Yeah, that's true, I'm still thinking in ES5 on that front (because AFAIK transpilers don't handle regexps created using the RegExp constructor, and my lib uses it extensively under the hood, and it doesn't have a runtime like XRegExp).
TIL for the backreferences between 10 and 99. That's good to know (and a bug in my lib).
Even if they are polyfilled with named back-references, the captured strings are generated, and also end up in the array at the spot they would have occupied as an anonymous capture.
So the polyfill situation doesn't look promising... It is in the ballpark of what XRegExp does though (see how it polyfills sticky matches by adding a disjuntion with an empty capture at the end of the source, then popping the last capture).
Babel is able to wrap regexs (only the literals, not the calls to RegExp()) for named capture groups, and they'd be able to do the same here.
I already started! (Sorry, I forgot to message here).
After speaking with the Chrome and Safari regex implementors (Firefox and Edge use Chrome's implementation), they want to pursue implementation-only changes to eliminate backtracking. Everyone feels that possessive quantifiers (and atomic groups, which possessives devolve into) are an "extreme power user" feature, and it won't help the average dev. If we can make implementation only changes, then most every regex already in use will just be automatically better.
It's great that they want to improve the backtracking behavior :-)
As a power user, I still wish this was available tough.

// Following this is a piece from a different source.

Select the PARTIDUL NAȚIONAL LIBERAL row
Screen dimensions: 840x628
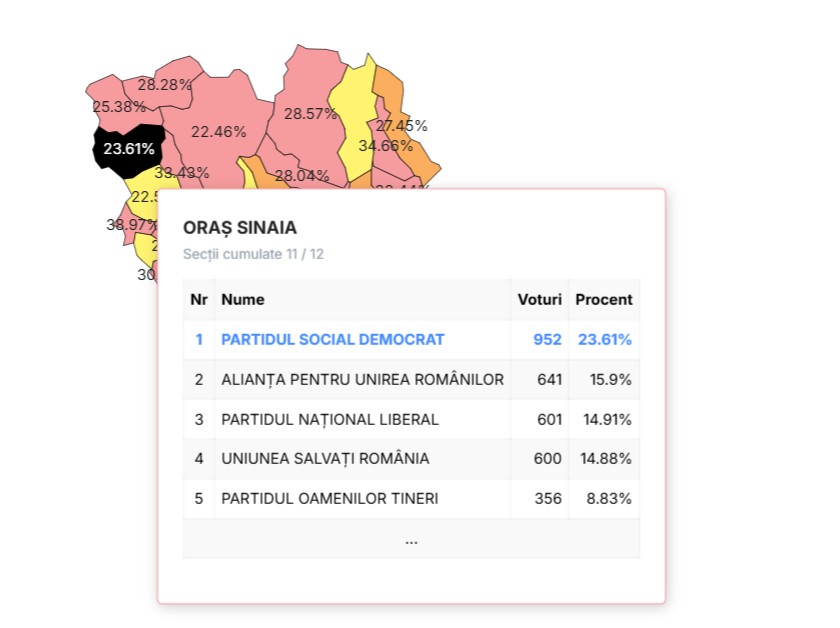330,419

The average user may not benefit directly, but they may benefit from libs that take advantage of it.
Suppose the aforementioned optimizations fail in a corner case, authors could still handle the problem themselves rather than waiting for upstream fixes.
Worse, imagine a corner case regression in the RegExp engine (not caught by the test suite) that causes some client code that used to work fine to undergo exponential backtracking, effectively DOSing the machine.
RegExps are not safe to use IMO without this, and it's a shame because the underlying engines are pretty neat.
Atomic groups and possessive matches are also similar in semantics parser combinators. It would make it trivial to upgrade something built on top of compose-regexp to actual parser combinators, without changing the semantics, and that would be awesome.